Word for word, transcribe the data below.
Given records Start Marker
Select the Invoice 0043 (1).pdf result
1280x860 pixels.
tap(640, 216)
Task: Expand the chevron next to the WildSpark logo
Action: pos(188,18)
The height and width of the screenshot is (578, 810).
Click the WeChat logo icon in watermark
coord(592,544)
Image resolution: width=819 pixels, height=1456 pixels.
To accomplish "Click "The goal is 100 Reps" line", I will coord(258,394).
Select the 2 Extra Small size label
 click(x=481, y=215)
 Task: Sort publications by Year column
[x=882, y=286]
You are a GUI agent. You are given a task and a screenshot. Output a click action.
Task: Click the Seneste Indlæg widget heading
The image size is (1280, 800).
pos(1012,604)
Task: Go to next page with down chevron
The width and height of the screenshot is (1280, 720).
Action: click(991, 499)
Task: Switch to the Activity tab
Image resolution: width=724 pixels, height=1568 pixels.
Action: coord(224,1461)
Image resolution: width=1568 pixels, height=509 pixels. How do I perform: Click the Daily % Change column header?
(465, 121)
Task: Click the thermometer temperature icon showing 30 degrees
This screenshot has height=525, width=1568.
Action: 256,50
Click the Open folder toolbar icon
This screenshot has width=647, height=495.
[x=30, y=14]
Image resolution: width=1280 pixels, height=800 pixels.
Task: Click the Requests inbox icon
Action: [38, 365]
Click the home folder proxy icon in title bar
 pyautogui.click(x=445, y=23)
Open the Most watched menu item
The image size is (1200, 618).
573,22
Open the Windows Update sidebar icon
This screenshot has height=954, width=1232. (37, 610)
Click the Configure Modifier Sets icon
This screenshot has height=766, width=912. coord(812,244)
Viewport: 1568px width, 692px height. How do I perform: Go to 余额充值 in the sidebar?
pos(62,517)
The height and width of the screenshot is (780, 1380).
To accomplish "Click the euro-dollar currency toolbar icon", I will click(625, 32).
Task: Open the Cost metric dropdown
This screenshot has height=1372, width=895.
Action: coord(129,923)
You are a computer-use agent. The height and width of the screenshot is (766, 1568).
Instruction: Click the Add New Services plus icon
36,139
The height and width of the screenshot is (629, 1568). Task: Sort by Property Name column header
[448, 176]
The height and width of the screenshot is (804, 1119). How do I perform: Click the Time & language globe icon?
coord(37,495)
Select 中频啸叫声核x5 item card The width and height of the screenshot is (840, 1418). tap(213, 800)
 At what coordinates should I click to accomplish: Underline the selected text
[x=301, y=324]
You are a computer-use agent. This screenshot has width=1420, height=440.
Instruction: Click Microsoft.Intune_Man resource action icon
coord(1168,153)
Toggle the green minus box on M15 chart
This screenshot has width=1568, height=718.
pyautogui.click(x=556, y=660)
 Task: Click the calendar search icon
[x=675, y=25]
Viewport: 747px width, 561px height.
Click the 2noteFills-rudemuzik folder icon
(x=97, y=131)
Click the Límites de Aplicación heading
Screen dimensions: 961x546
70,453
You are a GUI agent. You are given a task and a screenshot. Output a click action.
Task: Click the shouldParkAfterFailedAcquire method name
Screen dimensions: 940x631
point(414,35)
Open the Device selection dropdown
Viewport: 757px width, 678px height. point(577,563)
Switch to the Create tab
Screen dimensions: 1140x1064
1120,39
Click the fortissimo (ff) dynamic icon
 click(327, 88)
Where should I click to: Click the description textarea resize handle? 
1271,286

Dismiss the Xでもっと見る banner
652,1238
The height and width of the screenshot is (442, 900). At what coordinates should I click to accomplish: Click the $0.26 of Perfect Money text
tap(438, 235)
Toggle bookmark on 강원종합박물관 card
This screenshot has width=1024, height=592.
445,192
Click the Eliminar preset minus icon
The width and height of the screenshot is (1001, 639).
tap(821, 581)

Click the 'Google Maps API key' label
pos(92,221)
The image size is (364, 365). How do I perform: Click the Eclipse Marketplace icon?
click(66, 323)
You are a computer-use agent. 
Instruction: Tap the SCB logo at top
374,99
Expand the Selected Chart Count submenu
Given records End Marker
→ Exercise output:
Select the Invoice 0043 (1).pdf result
1280x860 pixels.
tap(640, 216)
Task: Expand the chevron next to the WildSpark logo
Action: pos(188,18)
The height and width of the screenshot is (578, 810).
Click the WeChat logo icon in watermark
coord(592,544)
Image resolution: width=819 pixels, height=1456 pixels.
To accomplish "Click "The goal is 100 Reps" line", I will coord(258,394).
Select the 2 Extra Small size label
 click(x=481, y=215)
 Task: Sort publications by Year column
[x=882, y=286]
You are a GUI agent. You are given a task and a screenshot. Output a click action.
Task: Click the Seneste Indlæg widget heading
The image size is (1280, 800).
pos(1012,604)
Task: Go to next page with down chevron
The width and height of the screenshot is (1280, 720).
Action: click(991, 499)
Task: Switch to the Activity tab
Image resolution: width=724 pixels, height=1568 pixels.
Action: coord(224,1461)
Image resolution: width=1568 pixels, height=509 pixels. How do I perform: Click the Daily % Change column header?
(465, 121)
Task: Click the thermometer temperature icon showing 30 degrees
This screenshot has height=525, width=1568.
Action: 256,50
Click the Open folder toolbar icon
This screenshot has width=647, height=495.
[x=30, y=14]
Image resolution: width=1280 pixels, height=800 pixels.
Task: Click the Requests inbox icon
Action: [38, 365]
Click the home folder proxy icon in title bar
 pyautogui.click(x=445, y=23)
Open the Most watched menu item
The image size is (1200, 618).
573,22
Open the Windows Update sidebar icon
This screenshot has height=954, width=1232. (37, 610)
Click the Configure Modifier Sets icon
This screenshot has height=766, width=912. coord(812,244)
Viewport: 1568px width, 692px height. How do I perform: Go to 余额充值 in the sidebar?
pos(62,517)
The height and width of the screenshot is (780, 1380).
To accomplish "Click the euro-dollar currency toolbar icon", I will click(625, 32).
Task: Open the Cost metric dropdown
This screenshot has height=1372, width=895.
Action: coord(129,923)
You are a computer-use agent. The height and width of the screenshot is (766, 1568).
Instruction: Click the Add New Services plus icon
36,139
The height and width of the screenshot is (629, 1568). Task: Sort by Property Name column header
[448, 176]
The height and width of the screenshot is (804, 1119). How do I perform: Click the Time & language globe icon?
coord(37,495)
Select 中频啸叫声核x5 item card The width and height of the screenshot is (840, 1418). tap(213, 800)
 At what coordinates should I click to accomplish: Underline the selected text
[x=301, y=324]
You are a computer-use agent. This screenshot has width=1420, height=440.
Instruction: Click Microsoft.Intune_Man resource action icon
coord(1168,153)
Toggle the green minus box on M15 chart
This screenshot has width=1568, height=718.
pyautogui.click(x=556, y=660)
 Task: Click the calendar search icon
[x=675, y=25]
Viewport: 747px width, 561px height.
Click the 2noteFills-rudemuzik folder icon
(x=97, y=131)
Click the Límites de Aplicación heading
Screen dimensions: 961x546
70,453
You are a GUI agent. You are given a task and a screenshot. Output a click action.
Task: Click the shouldParkAfterFailedAcquire method name
Screen dimensions: 940x631
point(414,35)
Open the Device selection dropdown
Viewport: 757px width, 678px height. point(577,563)
Switch to the Create tab
Screen dimensions: 1140x1064
1120,39
Click the fortissimo (ff) dynamic icon
 click(327, 88)
Where should I click to: Click the description textarea resize handle? 
1271,286

Dismiss the Xでもっと見る banner
652,1238
The height and width of the screenshot is (442, 900). At what coordinates should I click to accomplish: Click the $0.26 of Perfect Money text
tap(438, 235)
Toggle bookmark on 강원종합박물관 card
This screenshot has width=1024, height=592.
445,192
Click the Eliminar preset minus icon
The width and height of the screenshot is (1001, 639).
tap(821, 581)

Click the 'Google Maps API key' label
pos(92,221)
The image size is (364, 365). How do I perform: Click the Eclipse Marketplace icon?
click(66, 323)
You are a computer-use agent. 
Instruction: Tap the SCB logo at top
374,99
Expand the Selected Chart Count submenu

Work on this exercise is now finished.